Lan Wangji knows what he should do, but what he does is reach out with gentle, shaking hands to pull Wei Wuxian unresisting into his lap and hold him close.
“I died and your voice raised me-” Wei Wuxian had said. Lan Wangji’s bruised and aching heart clenches in his chest. He bundles Wei Wuxian closer, a limp collection of bony limbs tumbled together like bones in a shallow grave, and carefully brushes a limp lock of hair away from his cheek, his skin deathly pale.
“Wei Ying,” he says for Wei Wuxian’s ears alone, cracking and heartbroken.
What else is there to say?
Lan Wangji calls for him until Jiang Wanyin returns, a surprisingly silent specter at his side. He calls for Wei Wuxian until his voice goes hoarse, until his limbs have long gone numb under Wei Wuxian’s lax weight, until dawn lightens the strip of sky visible just beyond the imperfectly aligned walls of the tent. He calls for him over and over and over again and hopes for another miraculous return.
–//–
Sending Lan Zhan away from this nowhere place is painfully difficult; sending the spirit away is the work of a few viciously sharp whistles and the pure fury of the Burial Mounds and its wayward ghosts, distilled to its purest form here in this place without physical restraint.
He’s already metaphorically turning back towards the promise of Lan Zhan’s presence so close at hand — he can already feel him, his touch muted as if through a thick quilt but solidly there — when there’s a yank somewhere around his navel and he’s falling
falling
falling…
“One more,” he hears the spirit sigh, far closer at hand than he should be over Wei Wuxian's shoulder, a scant inch from his ear. “One more evil liberated-”

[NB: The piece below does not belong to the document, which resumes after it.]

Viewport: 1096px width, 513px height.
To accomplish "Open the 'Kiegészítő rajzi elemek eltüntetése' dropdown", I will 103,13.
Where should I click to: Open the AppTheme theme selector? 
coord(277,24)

Wei Wuxian struggles against the pull, the grasping hands trying to force him to rest, trying to save the living from his profane touch. Wei Wuxian snarls and twists and bites and whistles banishing music harsh enough to rip the world around him into blackened shreds—
The hands release him and he’s left floating in the midst of…nothing. There’s nothing. No pain, no fear, no softness, no relief, no sorrow, no happiness, nothing at all.
Is that bliss?
Wei Wuxian pauses and wonders what he was fighting against in the first place. What was he fighting for? Something’s wrong, there was something there, there was someone—
“Wei Ying-”
Ah, of course. Nothing’s wrong. Lan Wangji is here. What could possibly be wrong?
Wei Wuxian opens his aching eyes, sensation flooding back into his body in the way he's already come back to life once before, and he smiles.